Shadow Chancellor Mel Stride, standing in for Kemi Badenoch, went straight for the jugular, demanding Rayner repeat Labour’s promise not to raise taxes on working people in the upcoming Budget. Knowing full well that lying in Parliament is a big deal, Rayner carefully avoided making any firm commitments—and the Tory benches erupted, reported the Express.
“The whole House will have heard that the Rt Hon. lady did not repeat the Chancellor’s promise not to raise taxes, and Britain’s businesses have today been put on notice: tax rises are coming,” Stride declared. He then dropped another bombshell, pointing out that despite Labour’s pledge to freeze council tax, the Institute for Fiscal Studies predicts the biggest increases in a generation. “A £7bn tax rise, and yet the Chancellor and the Prime Minister have repeatedly claimed that the government will not raise taxes on working people,” he added.
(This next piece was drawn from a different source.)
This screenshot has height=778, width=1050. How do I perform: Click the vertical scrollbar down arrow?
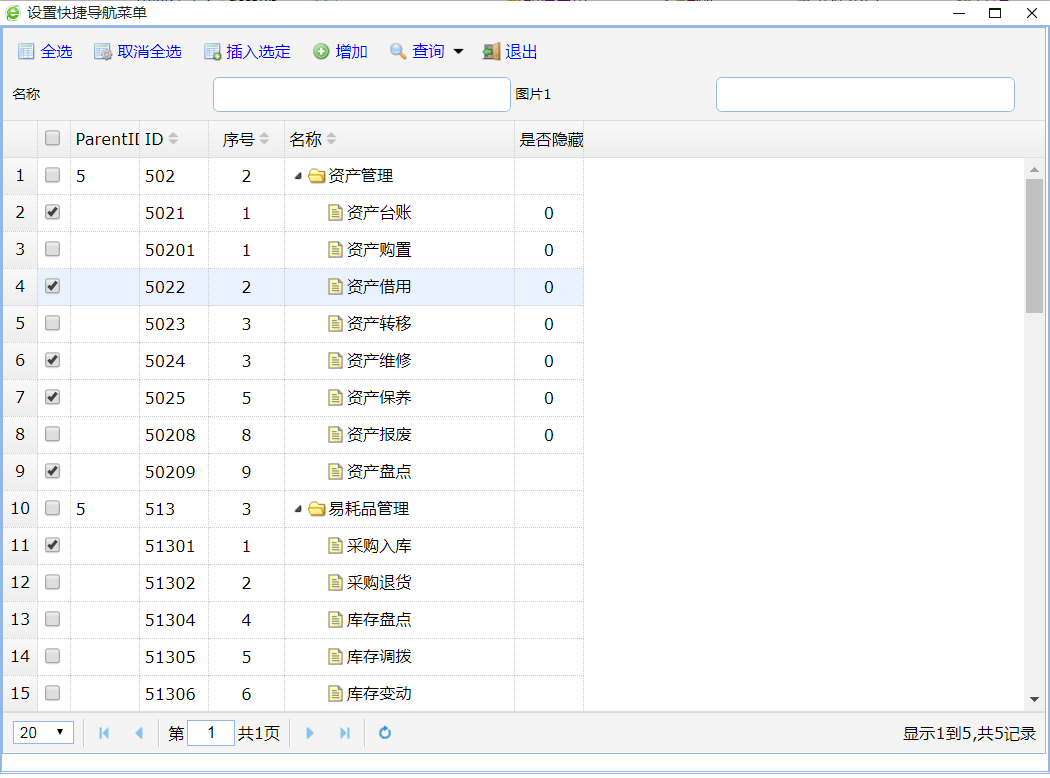coord(1034,700)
Rayner fired back, accusing the Tories of having “an absolute nerve” and reminding them they hiked council tax “every single year under their government.” But Stride wasn’t done. He pointed out that even Labour MPs aren’t fully behind their own Chancellor’s plans, with a rebellion brewing over welfare cuts. “I’m not even sure that the Rt Hon. Lady herself is convinced,” he taunted. “So can I ask her: isn’t she just a little embarrassed to be defending policies she doesn’t even agree with herself?”
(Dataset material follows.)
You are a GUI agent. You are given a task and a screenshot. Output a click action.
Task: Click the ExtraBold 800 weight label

Rayner swerved the question again, instead boasting about Labour’s record. “We’re putting working people first,” she said. “I’m proud—we’ve had a huge boost to the minimum wage, the biggest uplift to affordable housing in a generation and expanding free school meals to half a million people.”
The whole exchange left Reeves wincing in her seat, and it’s no surprise—Labour’s refusal to rule out tax rises is becoming harder to ignore. With the Budget just months away, the pressure’s only going to get worse.